There’s simply one thing about Rod Serling’s voice that sends chills down my backbone and likewise makes me lean in on the identical time.

However one episode, I believe, does one thing actually enjoyable. It really adapts a Bible story right into a futuristic science fiction story, and I believe it holds quite a lot of classes for writers.

Let’s dive in.

Digging into “Probe 7, Over and Out”

Initially aired in 1963, the episode, penned by Serling himself, transports viewers to a desolate, alien planet. Right here, astronaut Colonel Adam Cook dinner, portrayed by Richard Basehart, finds himself stranded after his spacecraft, Probe 7, crash-lands. Along with his ship irreparably broken and his house world getting ready to nuclear annihilation, Cook dinner faces a way forward for profound isolation.

His solitude is damaged by the arrival of one other castaway – a strikingly human-like alien girl named Eve Norda, performed by Antoinette Bower. She, too, is the only real survivor of her personal planet’s demise. Regardless of the language barrier, a connection kinds between them, constructed on shared loss and the intuition for survival.

To not spoil the ending of the episode, however these two characters then discover a fertile, garden-like space, that parallels to the E book of Genesis.

However on this enjoyable adaptation, it takes a twist and turns into a strict dramatization.

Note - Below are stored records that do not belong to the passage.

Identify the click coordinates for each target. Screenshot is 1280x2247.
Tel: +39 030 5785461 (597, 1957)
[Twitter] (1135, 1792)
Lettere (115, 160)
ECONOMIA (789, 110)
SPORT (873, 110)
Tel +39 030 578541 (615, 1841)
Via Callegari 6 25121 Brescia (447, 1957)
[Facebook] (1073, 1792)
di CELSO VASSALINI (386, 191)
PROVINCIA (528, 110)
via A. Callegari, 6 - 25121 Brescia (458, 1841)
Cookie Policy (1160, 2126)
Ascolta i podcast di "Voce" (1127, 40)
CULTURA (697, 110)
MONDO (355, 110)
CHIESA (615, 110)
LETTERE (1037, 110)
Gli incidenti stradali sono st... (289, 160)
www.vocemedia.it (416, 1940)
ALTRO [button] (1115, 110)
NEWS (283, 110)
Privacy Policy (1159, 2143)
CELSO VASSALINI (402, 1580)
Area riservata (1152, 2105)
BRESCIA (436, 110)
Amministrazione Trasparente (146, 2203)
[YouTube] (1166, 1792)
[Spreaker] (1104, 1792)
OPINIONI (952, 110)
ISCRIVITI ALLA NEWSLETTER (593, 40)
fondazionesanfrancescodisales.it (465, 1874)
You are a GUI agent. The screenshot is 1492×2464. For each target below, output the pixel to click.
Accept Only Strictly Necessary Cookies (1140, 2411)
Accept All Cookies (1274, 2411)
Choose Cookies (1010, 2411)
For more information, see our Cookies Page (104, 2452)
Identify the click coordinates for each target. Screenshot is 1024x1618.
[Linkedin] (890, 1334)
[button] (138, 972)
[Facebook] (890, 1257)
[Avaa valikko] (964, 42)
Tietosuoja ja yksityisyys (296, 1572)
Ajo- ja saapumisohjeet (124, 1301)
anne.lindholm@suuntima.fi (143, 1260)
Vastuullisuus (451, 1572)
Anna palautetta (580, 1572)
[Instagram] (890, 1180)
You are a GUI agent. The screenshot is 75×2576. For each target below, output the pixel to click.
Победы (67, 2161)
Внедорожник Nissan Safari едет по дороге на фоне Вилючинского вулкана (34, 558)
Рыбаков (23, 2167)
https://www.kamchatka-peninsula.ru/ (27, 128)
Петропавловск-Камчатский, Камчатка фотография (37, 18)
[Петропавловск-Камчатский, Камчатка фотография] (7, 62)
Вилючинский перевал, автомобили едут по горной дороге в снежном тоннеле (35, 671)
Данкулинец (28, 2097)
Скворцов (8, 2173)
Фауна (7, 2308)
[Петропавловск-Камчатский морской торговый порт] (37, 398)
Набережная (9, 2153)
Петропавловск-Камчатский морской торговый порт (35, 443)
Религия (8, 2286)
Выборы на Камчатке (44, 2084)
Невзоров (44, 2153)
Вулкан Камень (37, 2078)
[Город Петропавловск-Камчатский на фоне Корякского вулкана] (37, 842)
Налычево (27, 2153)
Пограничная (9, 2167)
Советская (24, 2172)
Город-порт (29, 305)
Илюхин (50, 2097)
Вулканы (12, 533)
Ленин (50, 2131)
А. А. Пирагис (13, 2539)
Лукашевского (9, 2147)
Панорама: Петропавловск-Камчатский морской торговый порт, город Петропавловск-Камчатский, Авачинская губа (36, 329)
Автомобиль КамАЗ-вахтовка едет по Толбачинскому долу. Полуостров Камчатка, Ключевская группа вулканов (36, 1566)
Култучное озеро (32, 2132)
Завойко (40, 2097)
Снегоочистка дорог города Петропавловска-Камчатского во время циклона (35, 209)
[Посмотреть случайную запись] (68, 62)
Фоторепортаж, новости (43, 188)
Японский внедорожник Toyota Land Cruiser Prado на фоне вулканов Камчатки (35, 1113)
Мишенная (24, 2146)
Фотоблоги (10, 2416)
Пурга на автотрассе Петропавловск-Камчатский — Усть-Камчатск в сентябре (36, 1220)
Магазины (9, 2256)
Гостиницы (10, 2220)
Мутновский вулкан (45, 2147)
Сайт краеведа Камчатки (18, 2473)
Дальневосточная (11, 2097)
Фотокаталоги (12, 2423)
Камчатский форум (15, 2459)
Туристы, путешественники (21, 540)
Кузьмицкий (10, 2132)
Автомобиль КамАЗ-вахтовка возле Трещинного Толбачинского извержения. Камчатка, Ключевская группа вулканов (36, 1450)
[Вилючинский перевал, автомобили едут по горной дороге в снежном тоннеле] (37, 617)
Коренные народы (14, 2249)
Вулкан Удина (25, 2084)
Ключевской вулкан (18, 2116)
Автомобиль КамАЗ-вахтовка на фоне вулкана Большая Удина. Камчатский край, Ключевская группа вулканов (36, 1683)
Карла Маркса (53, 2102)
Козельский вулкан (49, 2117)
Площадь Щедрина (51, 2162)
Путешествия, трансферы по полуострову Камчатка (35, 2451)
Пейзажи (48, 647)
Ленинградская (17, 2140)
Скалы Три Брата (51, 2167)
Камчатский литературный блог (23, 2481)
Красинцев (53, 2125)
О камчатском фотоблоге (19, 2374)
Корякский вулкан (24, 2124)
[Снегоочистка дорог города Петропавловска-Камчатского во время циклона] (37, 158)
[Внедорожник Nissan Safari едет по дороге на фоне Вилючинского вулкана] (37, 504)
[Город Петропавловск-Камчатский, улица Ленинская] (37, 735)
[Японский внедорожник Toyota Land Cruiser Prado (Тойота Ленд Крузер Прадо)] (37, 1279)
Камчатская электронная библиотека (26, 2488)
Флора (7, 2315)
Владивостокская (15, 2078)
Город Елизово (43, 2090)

Cook dinner introduces himself as Adam, and Norda reveals her title to be Eve. And the episode ends with Eve providing Adam an apple.

Rod Serling’s iconic closing narration suggests they’re heading in the direction of a brand new Eden, with this alien world being a nascent Earth.

So, the twist is that that is the actual story of Adam and Eve, who weren’t emissaries of God however house vacationers who crash-landed on Earth to start out a brand new world.

So, What Are the Classes Right here?

The Bible is a extremely lengthy e book with quite a lot of tales. It’s very price getting in there and mining what’s there for strict adaptation or to place some distinctive spin on it.

The Twilight Zone performed with the idea of God creating life on this Earth and spun it on its head. However you could possibly simply do that with any of the massive, standard tales.

You can use the characters to themes and bend them to your will. They’re nice IP, and they are often modified and manipulated for something, so long as you’ve a standpoint and an thought of how you are going to subvert audiences.

Let me know what you assume within the feedback.